Cannabidiol, also known as CBD, is one of more than one hundred phytocannabinoids found throughout the stalks, seeds, and flowers of cannabis plants. CBD is found in all varieties of cannabis, but truly dominates the makeup of hemp plants. Phyotcannabinoids including CBD are active chemical compounds that mimic the endocannabinoids naturally produced by our own bodies (anandamide or AEA and arachidonylglycerol or 2-AG).
To understand more about how CBD works, it’s helpful to learn a bit about our body’s Endocannabinoid System (ECS).
The Endocannabinoid System (ECS) was discovered in the early 1990’s and is one of the largest neurotransmitter networks in the body.

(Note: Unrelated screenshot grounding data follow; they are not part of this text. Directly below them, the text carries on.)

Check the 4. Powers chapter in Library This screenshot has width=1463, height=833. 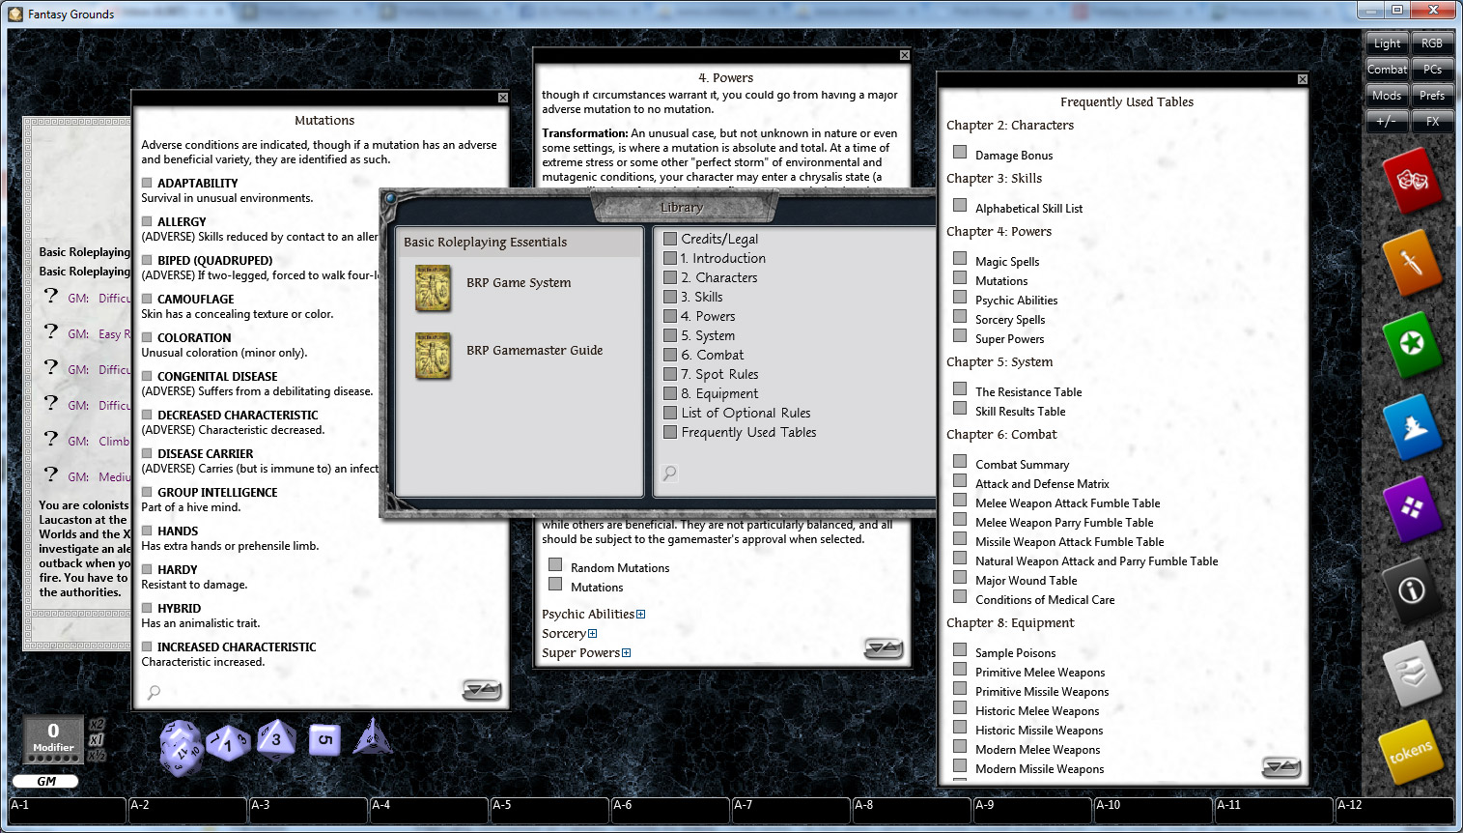coord(671,316)
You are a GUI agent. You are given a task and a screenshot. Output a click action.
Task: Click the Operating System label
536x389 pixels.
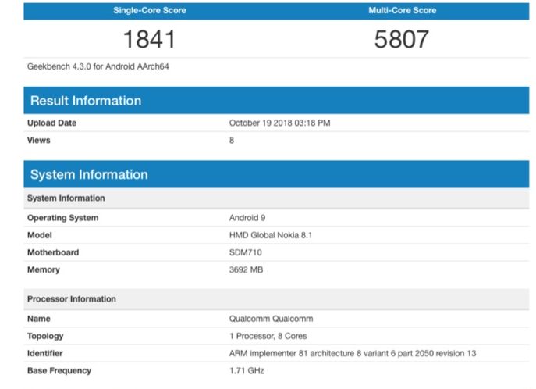pos(62,218)
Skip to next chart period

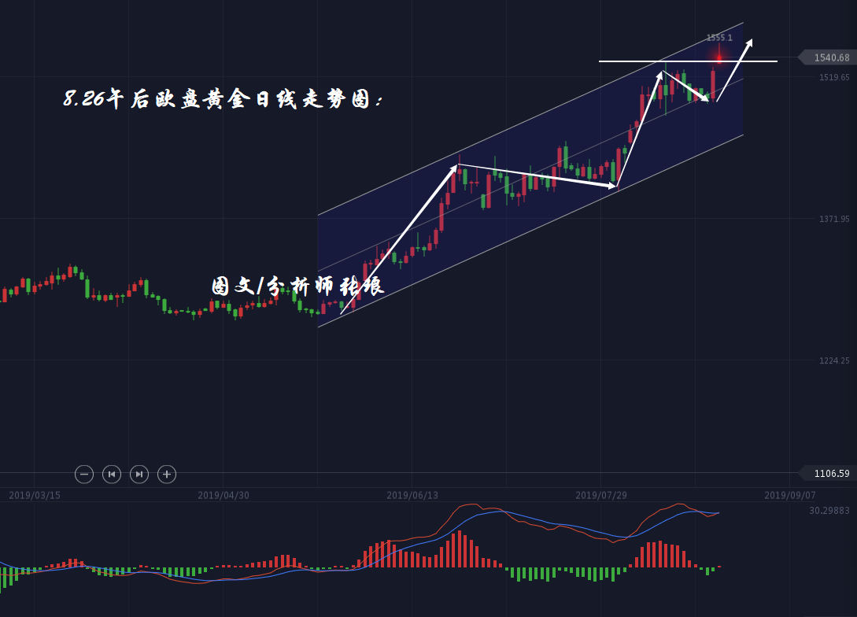[139, 474]
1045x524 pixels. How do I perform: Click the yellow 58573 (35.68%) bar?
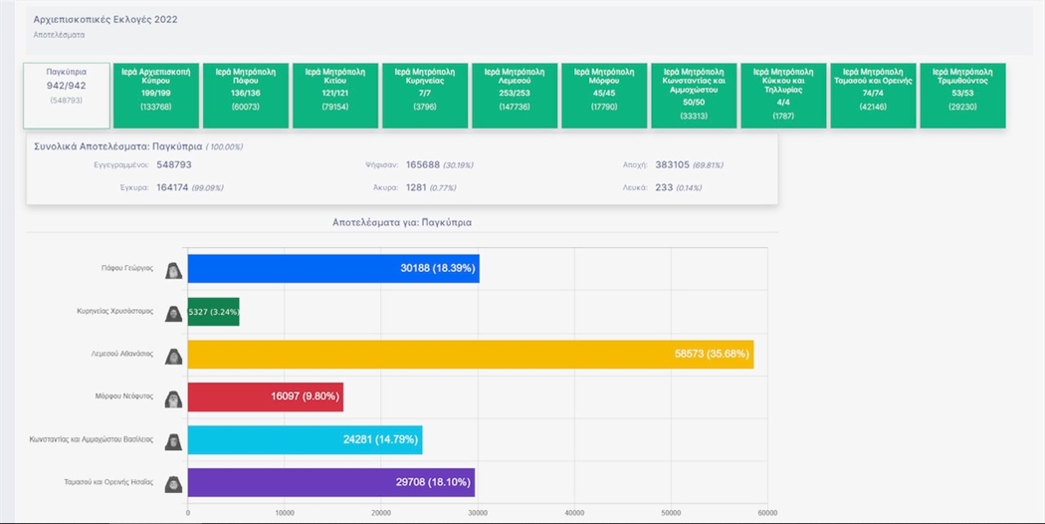[471, 355]
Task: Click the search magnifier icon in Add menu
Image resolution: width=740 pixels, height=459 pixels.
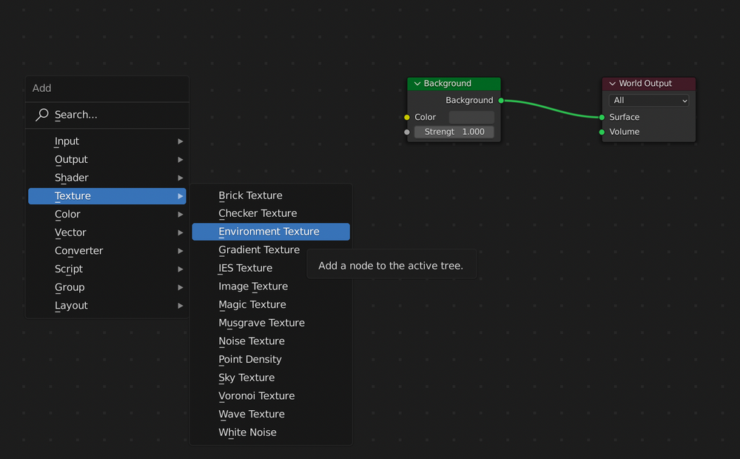Action: (x=42, y=115)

At its most simple, the ECS’s communications are composed of messengers and receptors. Endocannabinoid receptors are found throughout the body on the surface of cells in the brain, organs, tissues, and glands. These receptors are embedded in cell membranes and produce varying reactions when stimulated by cannabinoids and play roles in regulating cardiovascular activity, appetite, mood, memory, and pain in the body.

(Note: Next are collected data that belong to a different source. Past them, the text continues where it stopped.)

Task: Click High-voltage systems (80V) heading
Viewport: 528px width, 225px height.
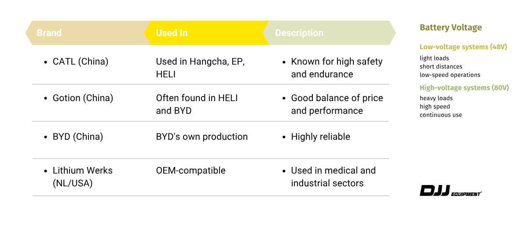Action: click(464, 88)
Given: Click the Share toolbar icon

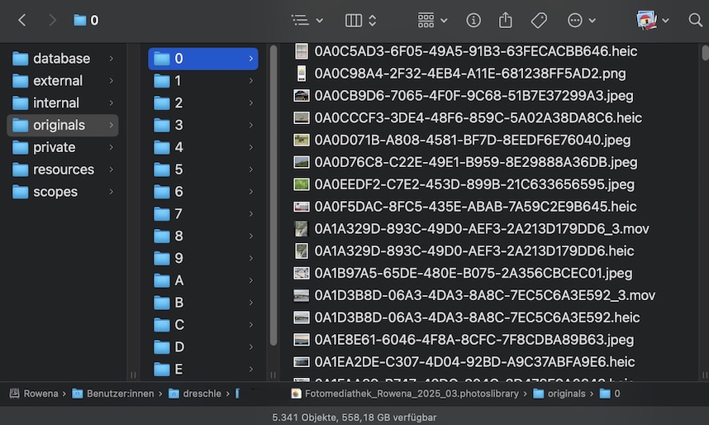Looking at the screenshot, I should (x=506, y=20).
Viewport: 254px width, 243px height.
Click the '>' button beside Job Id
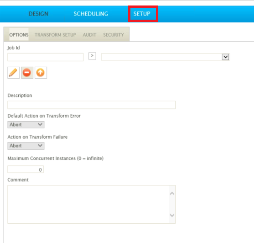(92, 56)
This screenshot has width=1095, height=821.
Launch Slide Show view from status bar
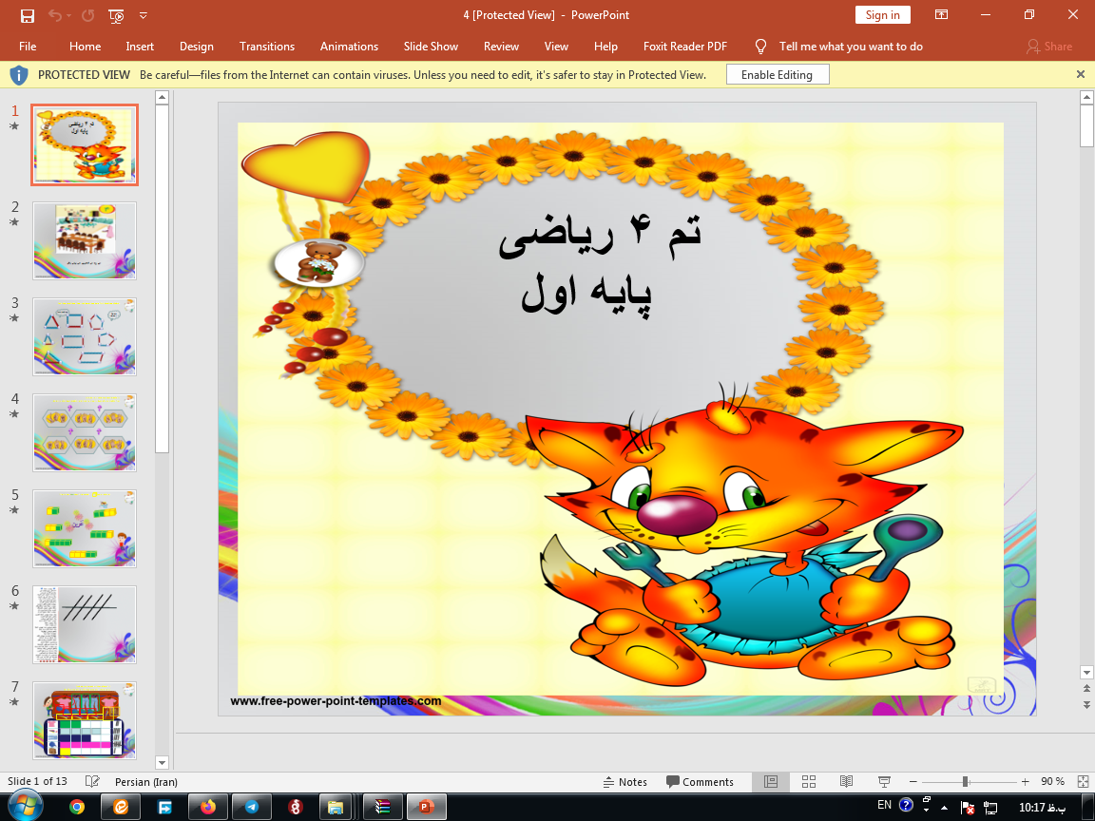click(x=884, y=781)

In each tissue, the cannabinoid system performs different tasks, but the goal is always the same: to keep balance or homeostasis which is the maintenance of a stable internal environment despite fluctuations in the external environment.
What specific issues does CBD help with?
To maintain alignment with federal guidelines required by the FDA, we cannot make claims about whether CBD is beneficial for any specific health issue. However, we do encourage people to research CBD on their own. Additionally, it might be helpful to review completed peer-reviewed CBD research studies and follow the progress of CBD research studies currently underway.
You may also find it interesting to read the World Health Organization reports on cannabidiol (CBD). The first was published in November 2017 and a comprehensive follow-up report was published in the summer of 2018.
Please note that Good Plant Hemp products are not intended to diagnose, treat, cure or prevent any disease. Additionally, our products have not been evaluated by the Food and Drug Administration.
Should I talk with my doctor about CBD?
Absolutely! If you have a medical condition, are currently taking prescription medication or are pregnant, we recommend that you consult with your doctor about whether you should consider incorporating CBD into your wellness routine.
Whole-Plant, Full Spectrum CBD vs. CBD Isolate
Whole-plant hemp contains many cannabinoids including an abundant amount of CBD, a trace amount of THC, and more than 400 other compounds. Many of these compounds including terpenes interact synergistically to create what is known as an “entourage effect” that magnifies the potential therapeutic benefits of the plant’s individual components—so that the impact of the whole plant is greater than the sum of its parts. CBD Isolate, on the other hand, is simply purified CBD that has been extracted from the hemp plant and isolated from the other cannabinoids. There is an ongoing debate about whether CBD Isolate is as effective as whole-plant, full spectrum CBD.
Another added benefit of whole-plant CBD is that it maintains its natural essential vitamins and minerals, fatty acids, protein, chlorophyll, fiber, flavonoids, and terpenes.
Does CBD create a euphoric high?
Although hemp has elevated levels of CBD, it is actually very low in the cannabinoid THC. In fact, for cannabis to be considered hemp, it must have no more than 0.3 percent THC. As hemp contains only trace amounts of THC, CBD derived from hemp does not produce a euphoric high.
Will the CBD in your products show up in a drug test?
The THC level in our whole-plant hemp CBD oil is tested to be below .3 percent as mandated by the 2018 Farm Bill. Although it is a trace amount, a drug test could nonetheless register a positive result for THC. With that in mind, we recommend erring on the side of caution if you may be subject to future drug tests.